Nationalismus von links

Wer den schottischen Drang nach Unabhängigkeit verstehen will, der sollte sich folgenden Umstand vor Augen halten: Von den 59 schottischen Delegierten im britischen Unterhaus ist lediglich ein Einziger Mitglied der in London regierenden Konservativen Partei. Die übergroße Mehrheit gehört stattdessen der schottischen Labour Partei (sozialdemokratisch), den schottischen Liberaldemokraten (sozialliberal) und der Scottish National Party (sozialdemokratisch) an. Mehr noch als die konservative, ist vor allem die marktliberale Politik Westminsters in Schottland nicht mehrheitsfähig. Dies ist übrigens kein aktueller Trend der jüngeren Jahre. Was Jahrhunderte großbritischer Politik nicht geschafft haben, wurde von Margareth Thatchers neoliberaler Politik eingeleitet und von ihren Nachfolgern gleich welcher Partei vollendet – die Entfremdung der Schotten vom Süden der Insel.

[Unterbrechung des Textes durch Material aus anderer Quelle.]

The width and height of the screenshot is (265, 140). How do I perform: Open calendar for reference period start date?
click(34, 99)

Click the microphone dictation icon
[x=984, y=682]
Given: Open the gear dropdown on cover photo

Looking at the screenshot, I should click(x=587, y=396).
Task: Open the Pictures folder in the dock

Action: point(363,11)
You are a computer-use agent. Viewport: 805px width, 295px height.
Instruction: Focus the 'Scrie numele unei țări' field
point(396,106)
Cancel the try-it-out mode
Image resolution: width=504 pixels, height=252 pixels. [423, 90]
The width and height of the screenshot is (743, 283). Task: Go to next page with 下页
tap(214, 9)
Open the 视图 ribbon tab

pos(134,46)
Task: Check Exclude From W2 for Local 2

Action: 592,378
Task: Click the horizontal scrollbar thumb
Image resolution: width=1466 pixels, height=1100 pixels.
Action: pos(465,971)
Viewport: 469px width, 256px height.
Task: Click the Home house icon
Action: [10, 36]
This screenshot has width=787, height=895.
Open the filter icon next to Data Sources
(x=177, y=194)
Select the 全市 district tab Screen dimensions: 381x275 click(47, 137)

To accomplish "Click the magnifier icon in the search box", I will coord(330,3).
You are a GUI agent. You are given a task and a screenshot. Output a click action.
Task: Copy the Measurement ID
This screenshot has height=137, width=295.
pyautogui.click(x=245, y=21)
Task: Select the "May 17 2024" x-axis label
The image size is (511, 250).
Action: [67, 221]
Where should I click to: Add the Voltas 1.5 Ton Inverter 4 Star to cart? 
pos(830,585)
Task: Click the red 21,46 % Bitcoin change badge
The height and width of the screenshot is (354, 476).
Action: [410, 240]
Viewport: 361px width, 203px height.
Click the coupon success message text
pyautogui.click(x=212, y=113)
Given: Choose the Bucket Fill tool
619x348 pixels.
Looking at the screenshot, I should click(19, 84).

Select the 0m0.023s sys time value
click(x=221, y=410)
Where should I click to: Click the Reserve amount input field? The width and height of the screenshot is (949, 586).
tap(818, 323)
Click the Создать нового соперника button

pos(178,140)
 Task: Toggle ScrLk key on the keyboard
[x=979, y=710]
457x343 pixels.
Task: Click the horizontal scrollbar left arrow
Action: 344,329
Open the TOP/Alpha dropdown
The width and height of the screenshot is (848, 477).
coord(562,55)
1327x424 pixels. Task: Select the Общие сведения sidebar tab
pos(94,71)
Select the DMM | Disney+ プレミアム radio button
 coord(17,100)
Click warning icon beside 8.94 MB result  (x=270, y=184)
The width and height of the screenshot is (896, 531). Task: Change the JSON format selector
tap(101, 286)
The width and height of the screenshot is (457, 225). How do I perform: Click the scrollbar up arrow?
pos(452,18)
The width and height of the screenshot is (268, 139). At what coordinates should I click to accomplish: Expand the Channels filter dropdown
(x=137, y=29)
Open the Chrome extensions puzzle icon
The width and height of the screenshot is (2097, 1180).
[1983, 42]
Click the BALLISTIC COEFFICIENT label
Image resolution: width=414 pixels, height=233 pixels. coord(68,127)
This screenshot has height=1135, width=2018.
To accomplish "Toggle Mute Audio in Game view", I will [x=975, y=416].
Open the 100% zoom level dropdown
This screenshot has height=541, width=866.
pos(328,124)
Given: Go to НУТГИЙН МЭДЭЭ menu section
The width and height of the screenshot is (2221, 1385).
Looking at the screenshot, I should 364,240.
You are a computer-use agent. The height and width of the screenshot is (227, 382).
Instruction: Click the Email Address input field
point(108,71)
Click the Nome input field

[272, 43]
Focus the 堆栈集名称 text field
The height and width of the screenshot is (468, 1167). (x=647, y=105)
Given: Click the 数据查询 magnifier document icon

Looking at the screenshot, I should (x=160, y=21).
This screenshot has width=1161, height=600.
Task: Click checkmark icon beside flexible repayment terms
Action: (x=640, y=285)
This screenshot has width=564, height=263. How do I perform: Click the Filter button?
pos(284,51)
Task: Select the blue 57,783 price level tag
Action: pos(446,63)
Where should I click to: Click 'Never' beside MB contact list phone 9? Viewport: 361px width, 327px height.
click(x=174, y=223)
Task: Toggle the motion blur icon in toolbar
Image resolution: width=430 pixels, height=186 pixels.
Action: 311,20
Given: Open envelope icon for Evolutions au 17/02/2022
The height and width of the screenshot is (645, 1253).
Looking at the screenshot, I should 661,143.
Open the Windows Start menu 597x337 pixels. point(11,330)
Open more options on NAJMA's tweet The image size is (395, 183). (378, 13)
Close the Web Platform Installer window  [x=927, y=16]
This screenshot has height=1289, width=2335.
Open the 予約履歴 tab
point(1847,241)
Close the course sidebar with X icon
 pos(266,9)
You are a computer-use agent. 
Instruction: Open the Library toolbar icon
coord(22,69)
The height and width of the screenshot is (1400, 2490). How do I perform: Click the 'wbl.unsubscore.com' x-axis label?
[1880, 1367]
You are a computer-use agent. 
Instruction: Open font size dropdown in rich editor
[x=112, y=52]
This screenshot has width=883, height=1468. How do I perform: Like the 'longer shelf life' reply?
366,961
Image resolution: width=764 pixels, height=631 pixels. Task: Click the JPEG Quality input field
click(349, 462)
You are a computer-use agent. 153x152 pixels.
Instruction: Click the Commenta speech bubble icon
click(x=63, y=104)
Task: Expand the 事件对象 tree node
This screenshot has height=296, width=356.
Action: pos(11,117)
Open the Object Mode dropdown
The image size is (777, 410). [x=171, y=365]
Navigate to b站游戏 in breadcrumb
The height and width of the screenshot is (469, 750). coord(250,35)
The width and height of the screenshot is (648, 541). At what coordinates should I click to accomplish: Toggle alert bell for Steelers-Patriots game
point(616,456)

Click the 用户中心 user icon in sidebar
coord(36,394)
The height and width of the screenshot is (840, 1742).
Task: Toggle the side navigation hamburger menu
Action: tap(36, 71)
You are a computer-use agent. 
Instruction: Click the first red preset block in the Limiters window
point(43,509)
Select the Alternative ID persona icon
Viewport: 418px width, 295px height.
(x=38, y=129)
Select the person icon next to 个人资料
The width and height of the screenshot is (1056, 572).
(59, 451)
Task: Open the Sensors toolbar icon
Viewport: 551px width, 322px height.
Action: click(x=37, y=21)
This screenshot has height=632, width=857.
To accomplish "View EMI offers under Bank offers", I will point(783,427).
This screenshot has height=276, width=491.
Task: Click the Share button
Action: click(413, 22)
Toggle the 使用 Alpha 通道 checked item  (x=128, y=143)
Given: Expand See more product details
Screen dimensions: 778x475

Die Schotten haben einen funktionierenden Kompass für gesellschaftliche Fehlentwicklungen. Traditionell legen sie sehr viel mehr Wert auf Gemeinschaft und Gerechtigkeit als die Engländer. Während in England die Studiengebühren in teils absurde Höhen getrieben wurden, gibt es in Schottland immer noch kostenlosen Zugang zu den Hochschulen. Während England die Gesundheitsversorgung (National Health Service/NHS) nach Aussagen von David Cameron „radikal“ reformieren, also privatisieren, will, wollen die Schotten ihren NHS unter allen Umständen in öffentlicher Hand behalten. Anders als England, das seine Zukunft vor allem auf den Finanzkapitalismus der City of London aufbauen will, setzt Schottland auf eine soziale Marktwirtschaft, in der reale Güter produziert werden und eine breite Mehrheit sich diese Güter auch leisten kann. Zugespitzt könnte man die Unterschiede zwischen England und Schottland durchaus zu einem Kampf der Systeme stilisieren.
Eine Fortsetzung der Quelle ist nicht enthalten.